CAMDEN, N.J. (Legal Newsline) – A controversial class action settlement with a discount wine distributor has received attention from state attorneys general and the U.S. Department of Justice.
In the case of Cannon et al. v. Ashburn Corp. et al., the plaintiffs allege that Ashburn Corp., the company that ran an online discount wine retailer called Wines ‘Til Sold Out (WTSO) falsely advertised its wine prices.
However, the settlement that was proposed before U.S. District Court for the District of New Jersey Judge Renee Marie Bumb only awards consumers a maximum of a $2 coupon to be used at WTSO while class counsel will be compensated $1.7 million.
Opponents of the class action argue, additionally, that the proposed settlement violates the federal Class Action Fairness Act (CAFA) of 2005.
The Competitive Enterprise Institute's Center for Class Action Fairness represents a member of the class who objects to the settlement in a brief calling for the dismissal of the proposed settlement.

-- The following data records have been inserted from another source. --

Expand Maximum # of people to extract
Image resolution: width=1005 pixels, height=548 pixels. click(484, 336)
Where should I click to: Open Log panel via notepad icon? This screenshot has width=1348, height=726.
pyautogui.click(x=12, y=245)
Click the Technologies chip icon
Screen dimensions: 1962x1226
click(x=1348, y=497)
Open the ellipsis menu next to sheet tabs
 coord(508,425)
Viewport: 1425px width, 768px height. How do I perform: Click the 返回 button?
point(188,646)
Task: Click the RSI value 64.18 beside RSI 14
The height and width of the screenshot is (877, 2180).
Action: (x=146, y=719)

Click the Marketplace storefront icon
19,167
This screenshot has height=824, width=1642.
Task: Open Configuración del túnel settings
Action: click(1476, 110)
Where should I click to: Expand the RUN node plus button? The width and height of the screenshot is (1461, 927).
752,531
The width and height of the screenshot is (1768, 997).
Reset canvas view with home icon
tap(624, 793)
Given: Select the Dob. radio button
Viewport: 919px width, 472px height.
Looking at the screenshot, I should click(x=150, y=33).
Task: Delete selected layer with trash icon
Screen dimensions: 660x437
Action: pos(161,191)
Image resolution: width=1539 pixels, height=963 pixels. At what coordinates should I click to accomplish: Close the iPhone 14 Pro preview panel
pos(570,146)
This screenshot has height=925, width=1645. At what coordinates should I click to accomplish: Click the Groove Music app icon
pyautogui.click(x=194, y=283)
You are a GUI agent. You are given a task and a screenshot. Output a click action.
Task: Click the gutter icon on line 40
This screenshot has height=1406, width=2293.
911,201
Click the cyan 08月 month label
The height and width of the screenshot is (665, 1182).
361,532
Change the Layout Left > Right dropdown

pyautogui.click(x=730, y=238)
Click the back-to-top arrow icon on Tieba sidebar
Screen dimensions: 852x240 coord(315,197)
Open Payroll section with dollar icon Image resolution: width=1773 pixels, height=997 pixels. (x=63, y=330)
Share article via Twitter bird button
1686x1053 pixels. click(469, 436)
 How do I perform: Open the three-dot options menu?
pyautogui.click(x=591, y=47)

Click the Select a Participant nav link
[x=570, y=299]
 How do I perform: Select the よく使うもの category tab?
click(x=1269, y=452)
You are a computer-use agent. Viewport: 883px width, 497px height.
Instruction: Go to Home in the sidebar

“While class members receive nominal benefits under the settlement, class counsel is seeking $1.7 million in fees and expenses, unopposed by Wines 'Til Sold Out, without regard to the actual recovery by class members,” a press release from the CCAF states. The result is a settlement that impermissibly allocates the bulk of the settlement benefit to the class attorneys rather than class members.”
Additionally, attorneys general for 19 states, led by Arizona Attorney General Mark Brnovich, have filed a joint amicus brief against the proposed settlement.
“The 'credits' here constitute coupons under CAFA because they are worth significantly less than their face value (the touchstone for determining that something is a CAFA coupon),” reads the brief. “[The coupons] come with a litany of restrictions: they expire in one year, are not transferable, are only useful for a restricted selection of wines on the defendant’s website, and can only be used in maximum increments of $2 per bottle of wine.”
Brnovich, with his colleague attorneys general from Alabama, Arkansas, Idaho, Indiana, Louisiana, Michigan, Mississippi, Missouri, Nevada, North Dakota, Ohio, Oklahoma, Rhode Island, South Carolina, South Dakota, Texas, Washington and Wyoming, signed the brief.
The Department of Justice Consumer Protection Branch filed a statement of interest, as well.
“The Consumer Protection Branch litigates consumer-fraud enforcement actions on behalf of the United States and thus has expertise in both identifying consumer frauds and crafting appropriate consumer remedies,” the DOJ statement of interest reads. “But this case seemingly has neither.”
The brief highlights that “Based on the allegations in the complaint, it is difficult to discern any actual harm to consumer class members from defendants’ alleged marketing practices. ... Whatever 'original price' was advertised, the actual price is what customers willingly paid.”
The brief also adds that the DOJ believes that the current settlement’s structure is more harmful to consumers than the alleged deceptive marketing and pricing scheme committed by Ashburn.